Isolated MNs were plated in four-well tissue culture dishes (Nunc, Thermo Fisher Scientific) for survival experiments (15,000 neurons per well), or for Western blot analysis (70,000 cells per well). Wells were coated with polyornithine/laminin as described previously (Soler et al., 1998). Culture medium was Neurobasal (Invitrogen) supplemented with B27 (Invitrogen), horse serum (2% v/v), l-glutamine (0.5 mm), and 2-mercaptoethanol (25 μm).

Measures of MN survival and apoptotic cell death.

MN survival evaluation was performed as described previously (Arce et al., 1999), with modifications. Briefly, cells were plated in complete medium containing a cocktail of recombinant NTFs (1 ng/ml BDNF, 10 ng/ml GDNF, and 10 ng/ml CNTF; PeproTech). Three hours after plating, medium was replaced and complete medium containing lentiviral particles (see below) was added. Twenty hours later, medium was washed and fresh medium containing NTFs was added. Photomicrographs of different microscopic areas from each dish were performed (four central areas per well, three wells for each condition), and we counted the number of large phase-bright neurons with long neurite processes present in the photomicrographs. The number of cells present in each dish was considered our initial 100%. Photomicrographs and counts were performed at indicated times in the same microscopic areas as the initial count. Survival was expressed as the percentage of cells counted with respect to the initial value (100%). Survival experiments performed in nontransduced cultures were performed as described in text and figure legends.

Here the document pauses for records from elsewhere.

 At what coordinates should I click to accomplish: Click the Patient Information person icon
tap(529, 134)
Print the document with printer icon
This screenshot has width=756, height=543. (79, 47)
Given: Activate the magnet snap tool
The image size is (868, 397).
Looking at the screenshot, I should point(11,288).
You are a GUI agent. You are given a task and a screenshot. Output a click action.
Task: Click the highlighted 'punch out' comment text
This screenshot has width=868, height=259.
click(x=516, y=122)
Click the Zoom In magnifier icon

For apoptotic nuclear morphology assessment, cells were fixed in 4% paraformaldehyde and 100% methanol, and stained with 0.05 μg/ml Hoechst 33258 for 30 min at room temperature. Uniformly stained nuclei were scored as healthy, viable cells, whereas condensed or fragmented nuclei were considered as dead cells. For survival and cell death quantification experiments, we used an Olympus IX71 microscope equipped with epifluorescence optics.

Immunofluorescence of RelA nuclear translocation.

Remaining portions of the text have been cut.